• The Return of a Political Anecdote: Ten Jokes About Vladimir Putin’s Russia

    This is the first of “Provocations,” a LARB series produced in conjunction with “What Cannot Be Said: Freedom of Expression in a Changing World” a conference cosponsored by UCI, USC, and UCLA (January 22 -24, 2016). All contributors are also participants in the conference.

    All oppressed societies express themselves through street humor. In the Soviet Union, jokes about General Secretaries of the Communist Party—Nikita Khrushchev, Leonid Brezhnev, etc.—were whispered in the kitchen. In fact, evenings around the table would be dedicated to thrashing the authorities through humor. Satire enabled people to overcome their fear of the controlling government. “If we can make fun of the Kremlin, the Kremlin doesn’t have power over us,” they reasoned. It is a well-known societal phenomenon: when accessible political space shrinks, unofficial social space expands. After the collapse of communism and Russia’s attempts to become democratic, political anecdotes almost disappeared as part of the country’s cultural life. But under President Vladimir Putin, political humor has been back with a vengeance.

    1. Russia’s biggest HR problem is that Vladimir Putin gives management jobs to his most loyal associates, but then expects them to act with intelligence and competence.
    2. While visiting Crimea recently, Putin threatened Ukraine with a shared Russian future.
    3. Putin finished his dinner, wiped his lips with a crisp linen napkin, and ordered, “Burn the rest.”
    4. I lived during Brezhnev, during Gorbachev and during Yeltsin. Putin is the only leader for whom I have been asked to eat less.
    5. The West shouldn’t have worried that Putin would bring back the USSR; at the recent Shanghai Cooperation Organization summit it turned out that he has been rebuilding Genghis Khan’s 12th century empire.
    6. At the business forum in Saint Petersburg Putin called on investors to invest in Russian businesses.
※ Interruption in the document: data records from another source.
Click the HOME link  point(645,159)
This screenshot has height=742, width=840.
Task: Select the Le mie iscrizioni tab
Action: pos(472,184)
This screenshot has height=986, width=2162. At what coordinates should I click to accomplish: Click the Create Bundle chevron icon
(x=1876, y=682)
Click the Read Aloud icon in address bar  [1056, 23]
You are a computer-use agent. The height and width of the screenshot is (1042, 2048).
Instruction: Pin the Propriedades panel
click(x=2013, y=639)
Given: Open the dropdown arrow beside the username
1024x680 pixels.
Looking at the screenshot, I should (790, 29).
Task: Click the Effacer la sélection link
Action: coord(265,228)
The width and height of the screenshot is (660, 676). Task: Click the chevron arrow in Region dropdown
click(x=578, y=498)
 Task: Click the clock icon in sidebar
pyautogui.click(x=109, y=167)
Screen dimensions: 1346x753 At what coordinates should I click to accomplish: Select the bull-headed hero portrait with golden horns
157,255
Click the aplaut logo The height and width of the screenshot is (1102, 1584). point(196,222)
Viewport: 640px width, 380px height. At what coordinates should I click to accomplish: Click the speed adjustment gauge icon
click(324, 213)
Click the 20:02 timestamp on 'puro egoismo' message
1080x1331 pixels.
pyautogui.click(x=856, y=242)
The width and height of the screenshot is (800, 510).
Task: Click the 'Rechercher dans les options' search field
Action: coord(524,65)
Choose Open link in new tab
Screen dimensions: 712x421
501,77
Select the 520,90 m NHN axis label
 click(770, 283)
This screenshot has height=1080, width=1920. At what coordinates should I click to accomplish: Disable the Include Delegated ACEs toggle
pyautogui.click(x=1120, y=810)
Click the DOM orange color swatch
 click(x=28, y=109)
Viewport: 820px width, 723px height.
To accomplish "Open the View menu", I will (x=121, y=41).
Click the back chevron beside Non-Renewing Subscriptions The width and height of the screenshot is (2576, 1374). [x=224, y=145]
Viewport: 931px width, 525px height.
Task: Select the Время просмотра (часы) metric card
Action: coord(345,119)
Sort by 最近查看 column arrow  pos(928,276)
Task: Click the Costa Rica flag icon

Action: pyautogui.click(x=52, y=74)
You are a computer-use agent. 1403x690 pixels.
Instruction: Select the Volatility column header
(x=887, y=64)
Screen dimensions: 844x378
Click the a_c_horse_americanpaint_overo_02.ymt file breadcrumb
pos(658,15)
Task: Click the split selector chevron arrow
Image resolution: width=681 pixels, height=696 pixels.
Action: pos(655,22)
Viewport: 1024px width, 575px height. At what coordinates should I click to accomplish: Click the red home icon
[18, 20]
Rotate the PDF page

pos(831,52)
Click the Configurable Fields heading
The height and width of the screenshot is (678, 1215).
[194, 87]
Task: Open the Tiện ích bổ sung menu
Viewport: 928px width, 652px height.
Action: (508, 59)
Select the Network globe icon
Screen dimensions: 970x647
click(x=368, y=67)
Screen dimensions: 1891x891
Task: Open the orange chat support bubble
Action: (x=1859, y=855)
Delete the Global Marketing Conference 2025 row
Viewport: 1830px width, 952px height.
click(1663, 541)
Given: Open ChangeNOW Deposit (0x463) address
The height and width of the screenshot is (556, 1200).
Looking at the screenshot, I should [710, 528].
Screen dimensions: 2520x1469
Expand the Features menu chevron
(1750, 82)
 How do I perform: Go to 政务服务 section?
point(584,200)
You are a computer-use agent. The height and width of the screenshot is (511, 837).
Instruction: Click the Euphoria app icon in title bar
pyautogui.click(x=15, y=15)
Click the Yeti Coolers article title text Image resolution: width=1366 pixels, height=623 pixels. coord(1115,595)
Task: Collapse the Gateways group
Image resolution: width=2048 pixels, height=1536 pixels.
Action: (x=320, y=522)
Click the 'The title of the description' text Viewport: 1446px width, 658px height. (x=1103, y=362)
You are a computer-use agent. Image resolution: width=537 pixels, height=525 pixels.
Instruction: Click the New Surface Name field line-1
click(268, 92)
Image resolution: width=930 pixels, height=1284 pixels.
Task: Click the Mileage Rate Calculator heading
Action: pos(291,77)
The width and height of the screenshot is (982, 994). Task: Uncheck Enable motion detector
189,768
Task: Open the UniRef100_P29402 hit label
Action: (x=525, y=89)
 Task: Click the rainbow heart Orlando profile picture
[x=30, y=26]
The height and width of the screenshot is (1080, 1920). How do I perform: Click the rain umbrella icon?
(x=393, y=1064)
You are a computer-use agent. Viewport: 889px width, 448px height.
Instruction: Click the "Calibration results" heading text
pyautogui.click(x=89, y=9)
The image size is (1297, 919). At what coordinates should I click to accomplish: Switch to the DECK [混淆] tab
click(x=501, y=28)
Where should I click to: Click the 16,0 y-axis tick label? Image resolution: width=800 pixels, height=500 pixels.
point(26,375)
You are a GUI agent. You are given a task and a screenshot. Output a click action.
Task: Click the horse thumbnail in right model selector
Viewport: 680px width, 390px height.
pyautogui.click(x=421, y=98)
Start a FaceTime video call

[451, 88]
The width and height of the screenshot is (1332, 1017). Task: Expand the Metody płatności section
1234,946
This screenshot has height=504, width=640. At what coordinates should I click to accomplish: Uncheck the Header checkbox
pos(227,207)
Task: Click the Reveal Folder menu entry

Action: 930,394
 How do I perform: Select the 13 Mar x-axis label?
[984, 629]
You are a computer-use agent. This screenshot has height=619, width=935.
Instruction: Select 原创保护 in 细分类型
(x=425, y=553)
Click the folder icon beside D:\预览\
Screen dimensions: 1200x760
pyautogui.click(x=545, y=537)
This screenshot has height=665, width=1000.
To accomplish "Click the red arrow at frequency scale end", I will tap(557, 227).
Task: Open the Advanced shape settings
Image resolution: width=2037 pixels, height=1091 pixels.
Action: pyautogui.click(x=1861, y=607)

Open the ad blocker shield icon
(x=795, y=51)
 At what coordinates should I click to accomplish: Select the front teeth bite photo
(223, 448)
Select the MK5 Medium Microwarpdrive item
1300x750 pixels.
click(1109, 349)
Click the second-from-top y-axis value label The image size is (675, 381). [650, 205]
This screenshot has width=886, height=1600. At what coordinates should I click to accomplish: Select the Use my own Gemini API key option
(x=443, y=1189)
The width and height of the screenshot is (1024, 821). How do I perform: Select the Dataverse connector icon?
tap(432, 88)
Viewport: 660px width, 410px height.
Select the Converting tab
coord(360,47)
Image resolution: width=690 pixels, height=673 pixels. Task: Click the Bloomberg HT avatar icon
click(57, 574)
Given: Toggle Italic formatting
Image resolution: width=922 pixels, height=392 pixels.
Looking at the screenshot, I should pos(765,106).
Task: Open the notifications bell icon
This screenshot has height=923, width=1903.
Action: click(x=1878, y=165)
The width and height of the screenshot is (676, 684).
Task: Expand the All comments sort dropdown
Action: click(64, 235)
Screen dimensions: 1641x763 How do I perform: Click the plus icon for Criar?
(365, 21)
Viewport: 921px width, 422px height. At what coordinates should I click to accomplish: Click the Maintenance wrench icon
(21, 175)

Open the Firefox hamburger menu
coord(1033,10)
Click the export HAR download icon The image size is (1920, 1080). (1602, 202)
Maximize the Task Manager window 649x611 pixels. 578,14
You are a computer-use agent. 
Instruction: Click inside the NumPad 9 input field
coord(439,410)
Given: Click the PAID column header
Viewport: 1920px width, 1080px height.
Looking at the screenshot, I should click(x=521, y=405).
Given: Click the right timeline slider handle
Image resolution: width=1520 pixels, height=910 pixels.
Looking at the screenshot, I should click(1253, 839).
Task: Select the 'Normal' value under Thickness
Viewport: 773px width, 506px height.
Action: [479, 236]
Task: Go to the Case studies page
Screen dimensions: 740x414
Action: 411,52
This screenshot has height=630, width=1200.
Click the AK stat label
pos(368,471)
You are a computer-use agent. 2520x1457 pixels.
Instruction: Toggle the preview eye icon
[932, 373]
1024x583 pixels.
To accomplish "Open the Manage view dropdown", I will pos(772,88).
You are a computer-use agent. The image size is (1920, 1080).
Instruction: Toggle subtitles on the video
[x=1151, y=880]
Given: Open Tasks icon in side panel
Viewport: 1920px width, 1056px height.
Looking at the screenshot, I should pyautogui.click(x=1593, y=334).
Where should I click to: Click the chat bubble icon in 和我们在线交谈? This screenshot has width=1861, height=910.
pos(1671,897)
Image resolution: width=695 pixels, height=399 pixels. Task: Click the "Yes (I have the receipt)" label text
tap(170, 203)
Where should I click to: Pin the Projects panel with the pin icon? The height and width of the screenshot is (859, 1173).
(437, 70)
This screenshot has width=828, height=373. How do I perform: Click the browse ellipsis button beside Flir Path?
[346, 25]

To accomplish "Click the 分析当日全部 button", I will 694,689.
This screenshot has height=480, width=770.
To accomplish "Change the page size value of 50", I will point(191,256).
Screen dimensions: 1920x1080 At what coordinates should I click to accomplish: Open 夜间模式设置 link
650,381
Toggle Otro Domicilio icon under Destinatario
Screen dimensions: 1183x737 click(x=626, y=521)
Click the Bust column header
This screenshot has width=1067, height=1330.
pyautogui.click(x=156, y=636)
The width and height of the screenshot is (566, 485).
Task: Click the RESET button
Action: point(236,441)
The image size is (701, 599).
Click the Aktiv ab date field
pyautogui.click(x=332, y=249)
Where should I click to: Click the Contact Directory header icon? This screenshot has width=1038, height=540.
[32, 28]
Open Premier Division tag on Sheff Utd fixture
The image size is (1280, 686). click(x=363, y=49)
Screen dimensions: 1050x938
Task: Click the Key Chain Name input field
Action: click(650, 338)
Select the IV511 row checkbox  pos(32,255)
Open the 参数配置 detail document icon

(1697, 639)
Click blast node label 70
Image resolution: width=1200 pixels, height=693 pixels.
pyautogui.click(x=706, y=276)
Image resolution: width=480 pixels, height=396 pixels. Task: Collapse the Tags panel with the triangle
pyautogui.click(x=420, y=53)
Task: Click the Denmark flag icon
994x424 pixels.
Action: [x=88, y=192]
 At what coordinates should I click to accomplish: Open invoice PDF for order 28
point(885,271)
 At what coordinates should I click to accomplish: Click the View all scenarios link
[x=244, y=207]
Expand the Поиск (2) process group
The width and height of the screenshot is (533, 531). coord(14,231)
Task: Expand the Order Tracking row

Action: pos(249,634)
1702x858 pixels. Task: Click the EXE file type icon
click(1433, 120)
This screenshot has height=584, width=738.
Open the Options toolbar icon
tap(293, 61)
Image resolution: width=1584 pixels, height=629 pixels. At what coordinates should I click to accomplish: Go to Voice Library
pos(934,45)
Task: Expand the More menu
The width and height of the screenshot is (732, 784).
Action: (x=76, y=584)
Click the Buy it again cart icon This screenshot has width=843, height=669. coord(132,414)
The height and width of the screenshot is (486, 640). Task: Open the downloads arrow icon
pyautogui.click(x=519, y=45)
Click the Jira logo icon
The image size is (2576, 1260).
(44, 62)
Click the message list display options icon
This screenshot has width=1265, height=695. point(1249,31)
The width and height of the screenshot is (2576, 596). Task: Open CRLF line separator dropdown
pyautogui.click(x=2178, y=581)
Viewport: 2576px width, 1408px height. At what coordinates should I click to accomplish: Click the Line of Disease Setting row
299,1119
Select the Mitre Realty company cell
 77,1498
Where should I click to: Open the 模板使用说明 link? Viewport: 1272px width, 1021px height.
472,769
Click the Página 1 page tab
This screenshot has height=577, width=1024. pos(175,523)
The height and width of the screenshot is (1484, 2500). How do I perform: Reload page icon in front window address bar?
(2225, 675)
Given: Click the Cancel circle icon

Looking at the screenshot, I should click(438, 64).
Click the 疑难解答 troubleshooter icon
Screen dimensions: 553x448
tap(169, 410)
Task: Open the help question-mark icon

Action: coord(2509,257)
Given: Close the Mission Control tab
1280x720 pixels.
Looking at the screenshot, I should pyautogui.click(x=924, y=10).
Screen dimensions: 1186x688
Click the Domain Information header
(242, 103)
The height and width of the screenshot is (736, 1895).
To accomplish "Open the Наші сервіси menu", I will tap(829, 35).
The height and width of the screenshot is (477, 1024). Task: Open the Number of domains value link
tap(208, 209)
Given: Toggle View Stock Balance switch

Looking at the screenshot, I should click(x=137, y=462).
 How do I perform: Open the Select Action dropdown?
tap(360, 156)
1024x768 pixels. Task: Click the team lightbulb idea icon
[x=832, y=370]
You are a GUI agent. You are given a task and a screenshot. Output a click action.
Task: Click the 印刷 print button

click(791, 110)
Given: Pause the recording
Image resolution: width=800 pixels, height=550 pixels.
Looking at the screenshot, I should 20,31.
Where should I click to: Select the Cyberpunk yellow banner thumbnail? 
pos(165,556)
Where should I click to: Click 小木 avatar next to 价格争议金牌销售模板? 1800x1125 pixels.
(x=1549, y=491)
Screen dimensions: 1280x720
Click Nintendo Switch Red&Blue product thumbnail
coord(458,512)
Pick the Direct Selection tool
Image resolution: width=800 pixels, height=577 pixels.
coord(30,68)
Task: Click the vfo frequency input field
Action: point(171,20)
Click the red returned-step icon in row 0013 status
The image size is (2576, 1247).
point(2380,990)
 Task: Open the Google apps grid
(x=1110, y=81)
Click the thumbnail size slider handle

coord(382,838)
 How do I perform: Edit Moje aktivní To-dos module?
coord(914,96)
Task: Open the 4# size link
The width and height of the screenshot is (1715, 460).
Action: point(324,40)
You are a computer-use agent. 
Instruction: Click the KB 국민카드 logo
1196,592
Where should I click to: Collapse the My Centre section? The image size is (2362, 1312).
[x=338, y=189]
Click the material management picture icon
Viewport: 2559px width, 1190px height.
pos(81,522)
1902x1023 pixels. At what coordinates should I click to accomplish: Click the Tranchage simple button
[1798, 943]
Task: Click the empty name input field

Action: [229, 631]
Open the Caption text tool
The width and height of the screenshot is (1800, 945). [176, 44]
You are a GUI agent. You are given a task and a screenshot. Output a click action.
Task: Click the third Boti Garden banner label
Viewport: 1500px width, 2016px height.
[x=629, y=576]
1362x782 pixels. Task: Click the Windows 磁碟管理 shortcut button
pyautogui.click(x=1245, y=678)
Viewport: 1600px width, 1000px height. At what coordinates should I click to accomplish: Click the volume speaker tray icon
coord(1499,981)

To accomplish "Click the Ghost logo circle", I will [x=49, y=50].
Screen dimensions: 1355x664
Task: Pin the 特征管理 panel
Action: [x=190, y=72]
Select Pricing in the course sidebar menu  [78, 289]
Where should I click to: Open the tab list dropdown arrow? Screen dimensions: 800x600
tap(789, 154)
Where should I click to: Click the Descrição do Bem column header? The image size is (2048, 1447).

    –And how is a Russian business different from a regular business?

    –It’s the same reason why Russian roulette and regular roulette are different.

    1. The Kremlin warned that if the West further expands the sanctions, it will further increase Putin’s ratings.
    2. When you are Putin, your Russia is flourishing.
    3. The Russian Society of the Blind announced that they see no alternative to Putin.
    4. The West—although angry, hypocritical, cunning and hateful of Russia—must have a kind soul; otherwise why would all of our political functionaries and apparatchiks keep their children abroad?

     

    Nina Khrushcheva is Professor of International Affairs and Associate Dean for Academic Affairs of Milano School of International Affairs, Management, and Urban Policy at New School University in New York.  She is the author of Imagining Nabokov: Russia Between Art and Politics (Yale UP, 2008) and The Lost Khrushchev: A Journey Into the Gulag of the Russian Mind (Tate, 2014). She will participate in the  panel “Freedom of Expression in Repressive Conditions.”